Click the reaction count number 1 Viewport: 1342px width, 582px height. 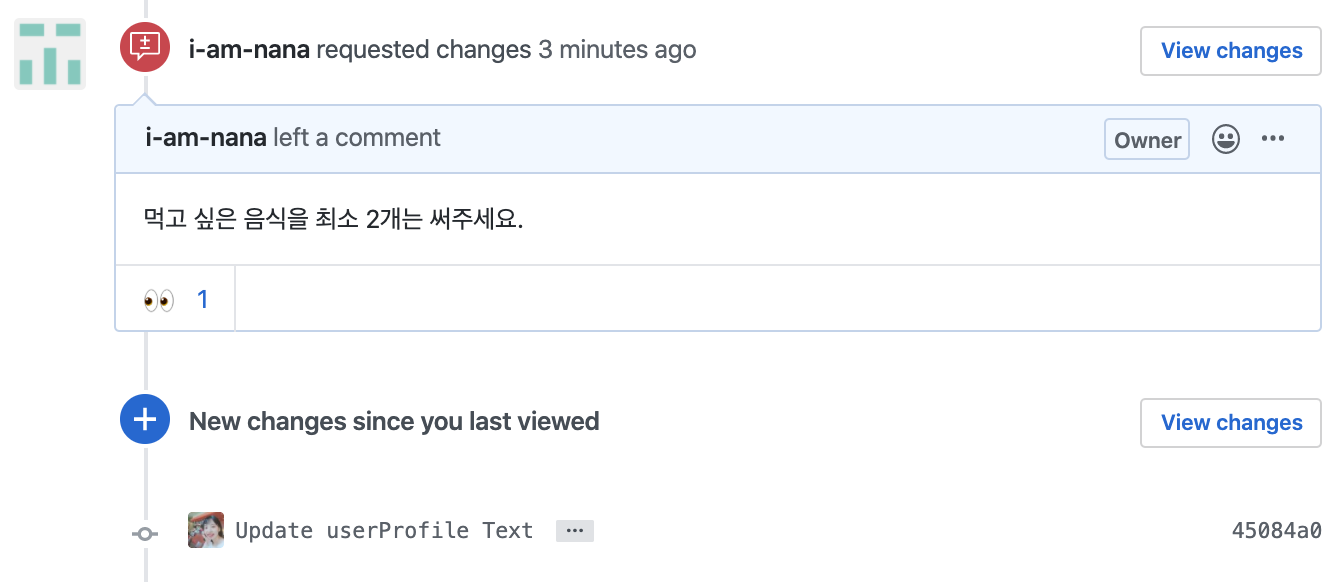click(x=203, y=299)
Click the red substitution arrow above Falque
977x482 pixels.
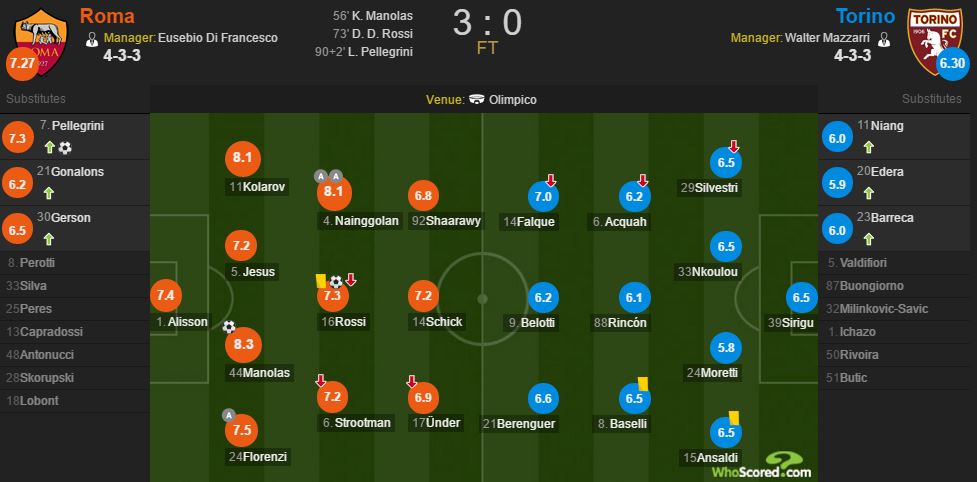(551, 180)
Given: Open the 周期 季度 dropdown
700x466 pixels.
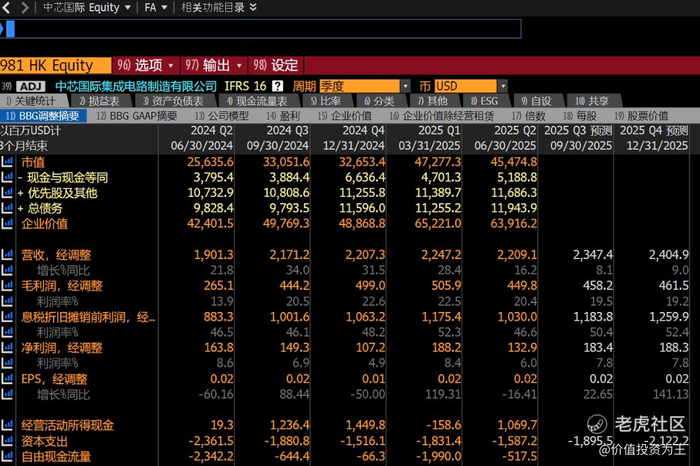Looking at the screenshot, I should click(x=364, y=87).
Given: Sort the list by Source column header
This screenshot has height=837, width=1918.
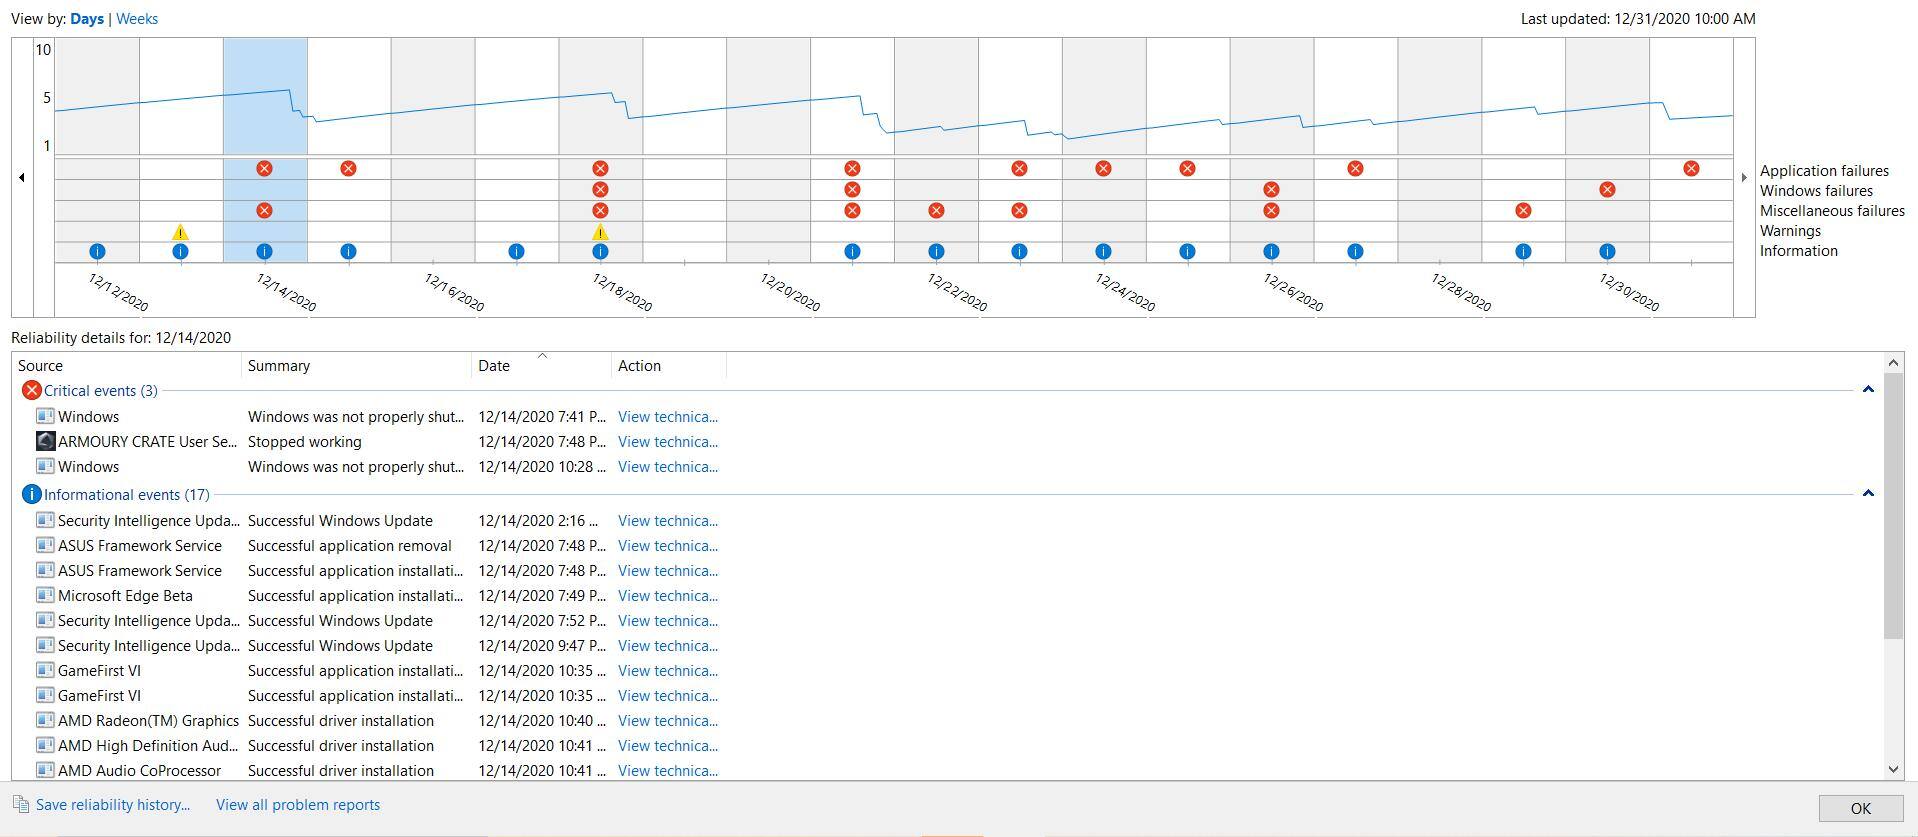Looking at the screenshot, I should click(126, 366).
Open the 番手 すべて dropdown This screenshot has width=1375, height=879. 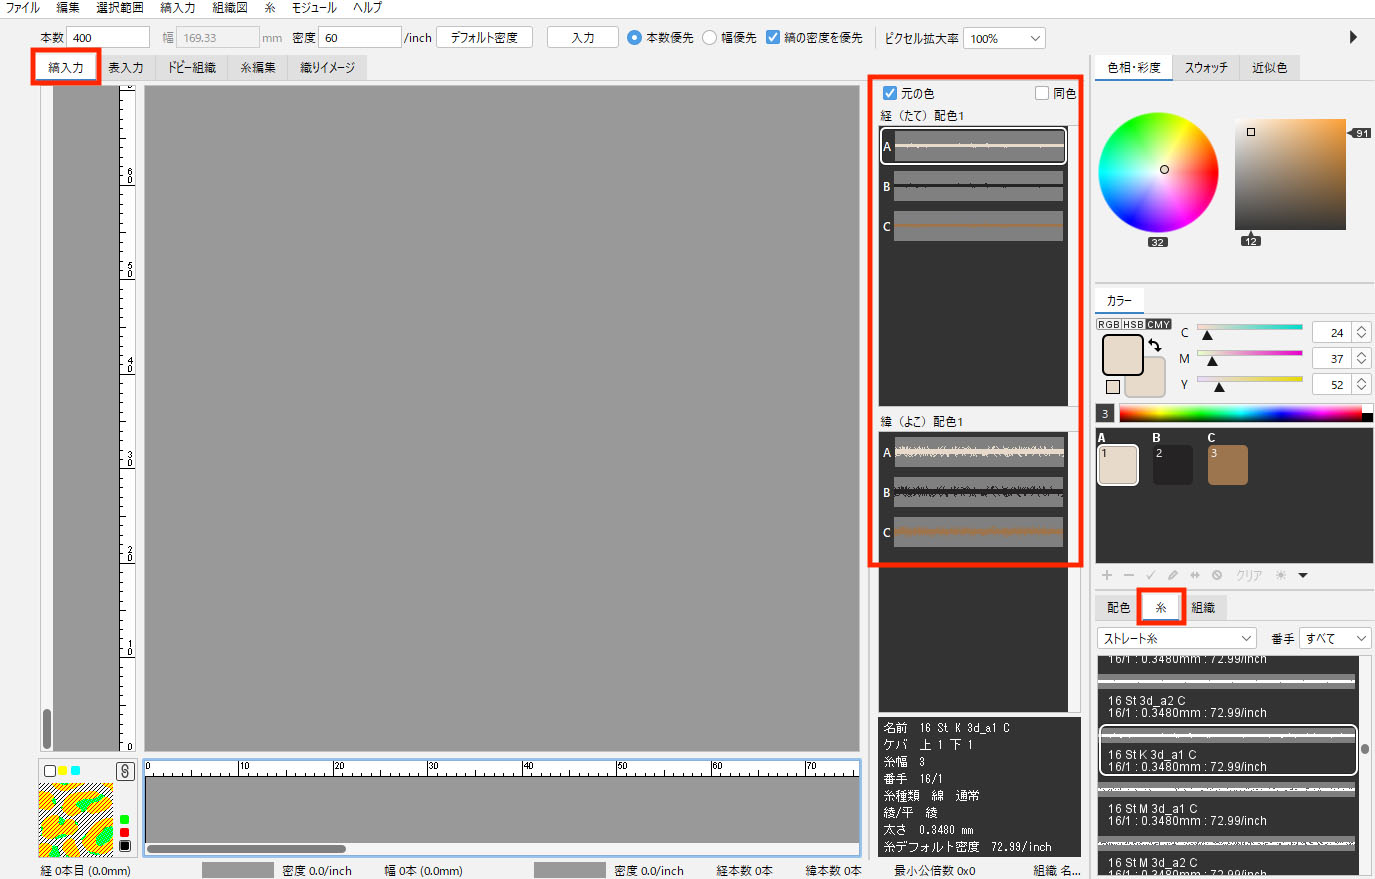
========================================
* Activity *
Output each line of the listing above, word for word, from the one holding "977x482 pixels." through the last line, both included; omit the pictures.

* Written answer *
977x482 pixels.
(551, 180)
Given: Open the 周期 季度 dropdown
700x466 pixels.
Looking at the screenshot, I should click(x=364, y=87).
Given: Sort the list by Source column header
This screenshot has height=837, width=1918.
Looking at the screenshot, I should click(126, 366).
Open the 番手 すべて dropdown This screenshot has width=1375, height=879. 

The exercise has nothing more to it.